Celero Ventures, a London- and Jersey-based venture capital firm, has made an undisclosed strategic investment into BTON, a collaborative data and decision-assistance company.
Founded by former executives from MuleSoft and Databricks, Celero Ventures is a venture fund focused on AI, infrastructure, and enterprise software across Europe and the U.S.

Dan Shepherd, BTON CEO, said that Celero brings both capital and hands-on GTM (go to market) expertise to companies like BTON.
“They’re a very dynamic venture capital firm with deep roots in AI, data infrastructure, and enterprise software and experienced operators of global scale, coming from backgrounds at MuleSoft and Databricks,” he said.
“They definitely aren’t just capital, they’re really partners in assisting the business to scale into the US. So we’re really excited to be working with them,” he told Traders Magazine.
The funding will accelerate BTON’s U.S. expansion and support development of new AI-powered solutions that improve execution quality across the industry.
“Our solutions are already tailored to the US market. The US is the capital market to a very very large degree. So we have always kept that in mind when building BTON,” Shepherd said.
BTON delivers an API-first intelligence layer that connects trading desks to brokers by turning fragmented performance data into collaborative insights.
OEMS and TCA agnostic, BTON integrates directly into existing FIX and EMS workflows, embedding explainable AI decision support with zero disruption.
By aggregating anonymised trading data across buy-side participants, BTON enables desks to benefit from a larger collaborative dataset while safeguarding proprietary information.
This powers an AI engine that recommends the most appropriate broker algo for each order, helping firms meet execution and commission-allocation goals in real time.
Shepherd explained that BTON only aggregates the anonymised vectors of the trades after output from TCA.
“We don’t aggregate ‘raw’ trading data. This means nothing can be reversed engineered. Data security and privacy is of the upmost importance to our customer base, the system has been designed with that in mind as well as the performance benefits,” he said.
“The only insights that can be gleaned from the aggregated data are performance metrics on different order types at different brokers using different benchmarks etc,” he added.
Shepherd stressed that “the game has changed now – data is key, and people attitudes to it in finance has now shifted”.
“Motivation was always with proprietary systems in institutional trading, but we’ve seen it time and time again in other industries, whether it be trust platforms for taxis, maps, airfares, etc.,” he said.

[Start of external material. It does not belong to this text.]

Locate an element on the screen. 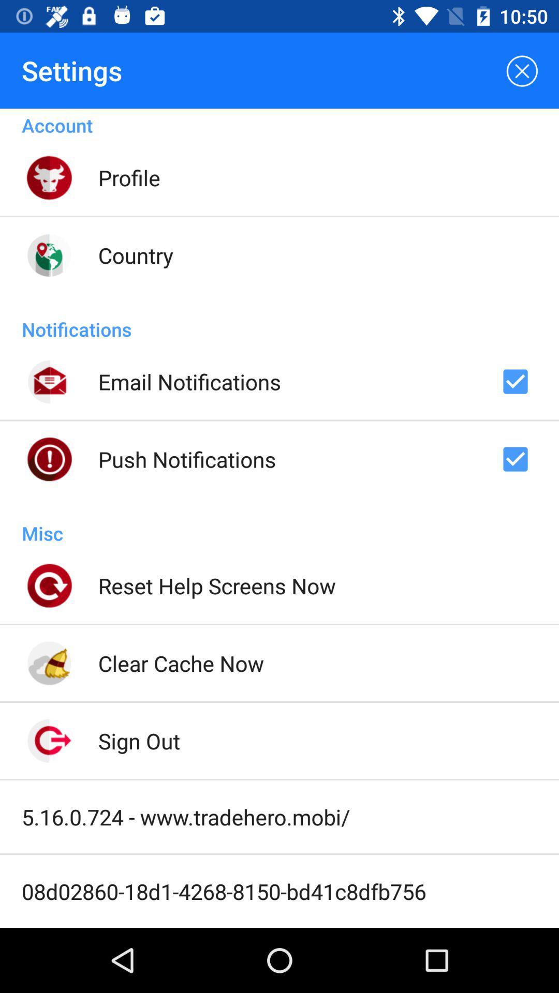  08d02860 18d1 4268 icon is located at coordinates (223, 891).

According to Shepherd, collaborative data improves outcomes: “That’s what we’re doing here. This is machine learning, not large language models. Machine learning is judged by predictive accuracy against known outcomes.”
He added that generative AI, by contrast, is measured on how well its outputs resemble real-world data distributions or language, focusing on realism and statistical fidelity rather than single “correct” answers. “People worry about data leakage in LLMs because these models are trained on massive, often opaque datasets, making it hard to know if sensitive or proprietary information was absorbed and could later be reproduced,” he commented.
“In contrast, traditional machine learning uses well-defined datasets so there the risk of unintentionally memorising and exposing confidential data isn’t a concern here,” he added.
When asked about key metrics or milestones that will define success for BTON’s U.S. expansion over the next 12–18 months, Shepherd said that most solutions are hard to embed into existing workflows, but “BTON is an API, joining the dots from the EMS to TCA and back”.
“Due to the ease of access to BTON and benefit for the users, our success will be defined by the market using BTON as standard to route orders more effectively to brokers, reducing friction in the trade lifecycle and optimising outcomes for the end investors,” he concluded.